À présent, la garnison française est hors de la ville. Elle défile sur la route de Paris, laissant en arrière la suprême espérance de la patrie.

Tout est fini. Tout est perdu !

Soudain un bruit sourd, un grondement continu retentit au loin.

Les captifs, les Alliés tressaillent. C’est le canon qui tonne.

— C’est Lui ! balbutie Espérat.

Le jeune garçon ne se trompe pas. Napoléon pousse devant lui les régiments apeurés de Blücher.

Il rétrécit le cercle de fer dont il les a entourés ; il les conduit vers Soissons, assuré de les écraser entre ses baïonnettes et les remparts de la ville.

Pour lui, l’armée de Silésie n’existe plus. Il va porter le coup mortel à l’invasion ; il va délivrer la France ; il va rejeter au delà du Rhin ces souverains conspirateurs du Tugendbund, qui ont comploté de ramener la patrie aux frontières de la monarchie.

Les officiers d’état-major galopent dans la plaine, chargés de ses ordres. Lu joie du maître se répand, sur eux, illumine leur physionomie.

Quelle est l’idée de l’Empereur ? Ils l’ignorent ; mais à son allure, à son aspect, à son accent, ils devinent qu’un acte décisif se prépare.

Quand, le grand victorieux daigne rire, l’ennemi est perdu.

Les soldats sentent eux-mêmes qu’une grande chose s’accomplit ; l’âme de l’incomparable meneur d’hommes pénètre les combattants, flotte dans la fumée, dans les plis des étendards claquant au vent.

On ne marche plus à la victoire ; on y court, on y vole. Les obstacles sont franchis, les résistances brisées, en apparence sans effort.

Les conscrits égalent les vétérans.

Et l’on avance, l’on avance toujours, refoulant les bataillons prussiens. Là-bas, cette ville que l’on aperçoit au bout de la plaine, c’est Soissons.

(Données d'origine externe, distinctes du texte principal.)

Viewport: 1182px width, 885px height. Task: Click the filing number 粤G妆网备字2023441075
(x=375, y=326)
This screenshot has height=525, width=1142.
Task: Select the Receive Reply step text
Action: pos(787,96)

Napoléon adresse un salut de la main à la vieille cité, dont les murailles vont voir l’anéantissement de l’armée de Silésie.

Tout à coup une pâleur livide couvre sa face.

Sur les remparts, des canons allongent leurs gueules de bronze… Ces canons viennent de s’empanacher de fumée ; ils crachent des boulets qui tracent des sillons sanglants dans les rangs français.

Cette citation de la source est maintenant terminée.